Cap will help fight exploitative payday lending

The cap on the total cost of credit is an important step towards protecting consumers from the debt trap of excessive interest rates and charges, says Citizens Advice. Today, the Financial Conduct Authority, which regulates payday lenders, has announced a 100 per cent cap of the total cost of credit, meaning that from January no borrower will have to pay back more than double their original loan.

Gillian Guy, Chief Executive of national charity Citizens Advice said: "This cap means payday lenders can no longer force borrowers into an endless spiral of debt. This is a real improvement. People have sought help from Citizens Advice after their payday loan of £300 ballooned to over £2,500 worth of debt. The cap will help to stop these serious cases in which sky high interest and extortionate fees turn a small loan into an unmanageable debt."
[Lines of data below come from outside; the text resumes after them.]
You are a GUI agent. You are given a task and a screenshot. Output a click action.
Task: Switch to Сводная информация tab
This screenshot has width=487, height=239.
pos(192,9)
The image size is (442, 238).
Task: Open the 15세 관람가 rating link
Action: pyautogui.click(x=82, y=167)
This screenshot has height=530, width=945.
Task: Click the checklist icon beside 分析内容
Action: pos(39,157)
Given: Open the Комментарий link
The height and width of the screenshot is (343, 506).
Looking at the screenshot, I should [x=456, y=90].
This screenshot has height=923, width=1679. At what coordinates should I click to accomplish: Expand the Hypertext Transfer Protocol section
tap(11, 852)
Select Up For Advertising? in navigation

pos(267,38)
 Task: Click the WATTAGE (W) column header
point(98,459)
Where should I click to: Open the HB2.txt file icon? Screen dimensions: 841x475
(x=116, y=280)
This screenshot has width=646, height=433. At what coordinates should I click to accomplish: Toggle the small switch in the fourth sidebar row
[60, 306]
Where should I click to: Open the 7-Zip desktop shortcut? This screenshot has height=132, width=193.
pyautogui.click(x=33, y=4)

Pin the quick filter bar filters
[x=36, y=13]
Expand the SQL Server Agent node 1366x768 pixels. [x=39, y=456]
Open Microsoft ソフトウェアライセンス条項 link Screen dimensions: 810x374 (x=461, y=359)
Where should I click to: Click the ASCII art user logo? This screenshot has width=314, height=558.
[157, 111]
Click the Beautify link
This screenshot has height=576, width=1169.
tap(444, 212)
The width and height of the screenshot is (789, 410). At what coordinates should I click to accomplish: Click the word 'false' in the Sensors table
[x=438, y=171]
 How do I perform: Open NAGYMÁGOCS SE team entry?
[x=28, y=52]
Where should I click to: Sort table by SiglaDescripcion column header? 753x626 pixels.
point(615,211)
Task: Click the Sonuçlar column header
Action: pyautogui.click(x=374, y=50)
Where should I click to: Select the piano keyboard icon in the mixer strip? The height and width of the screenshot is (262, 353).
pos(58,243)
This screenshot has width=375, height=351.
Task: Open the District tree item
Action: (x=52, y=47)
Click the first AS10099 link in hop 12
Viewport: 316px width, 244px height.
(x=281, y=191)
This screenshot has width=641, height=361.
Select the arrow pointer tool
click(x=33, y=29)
"The FCA should monitor the cap, including whether it is set at the right level, to make sure it is working for consumers. They must also keep a close eye on whether lenders are sticking to the rules. Problems with high cost credit go well beyond payday loans. We’re concerned about the serious problems people are reporting with products like logbook and guarantor loans. As the new rules force payday lenders to treat customers more fairly, these other areas must be given more attention."

Every working day Citizens Advice Bureaux help with 100 new problems caused by payday loans. Analysis of 30,000 of the most serious debt cases found that young people were more likely use short term credit than other kinds of borrowing. Sixty two per cent of 17-25 year olds who use high cost credit and have come to Citizens Advice with a debt problem used payday loans.

Between April and August this year, Citizens Advice payday loans tracker found that:

  • 19% of people were told how to get free debt advice
  • 26% were treated sympathetically by their payday lender if they ran into difficulty
  • 22% were made aware of the risks of extending a loan
Just half were asked any questions about their finances before being given a loan. Earlier this year, our Freedom of Information request to the HM Courts and Tribunals Service showed that the number of logbook loans taken out this year was on track to reach 60,000, up 61% from 2011. This is based on 10,000 loans registered with the courts service in January and February this year.

Commenting Chancellor George Osborne said: "We created a powerful new consumer regulator, the Financial Conduct Authority (FCA), to regulate the payday lending industry and legislated to require the FCA to introduce a cap on the cost of payday loans. The FCA has now confirmed the cap on the total cost of payday loans – not just the interest rate, but also the arrangement fees as well as the penalty fees – that will come into force in the New Year. This is all part of our long term economic plan to have a banking system that works for hardworking people and make sure some of the absolutely outrageous fees and unacceptable practices are dealt with."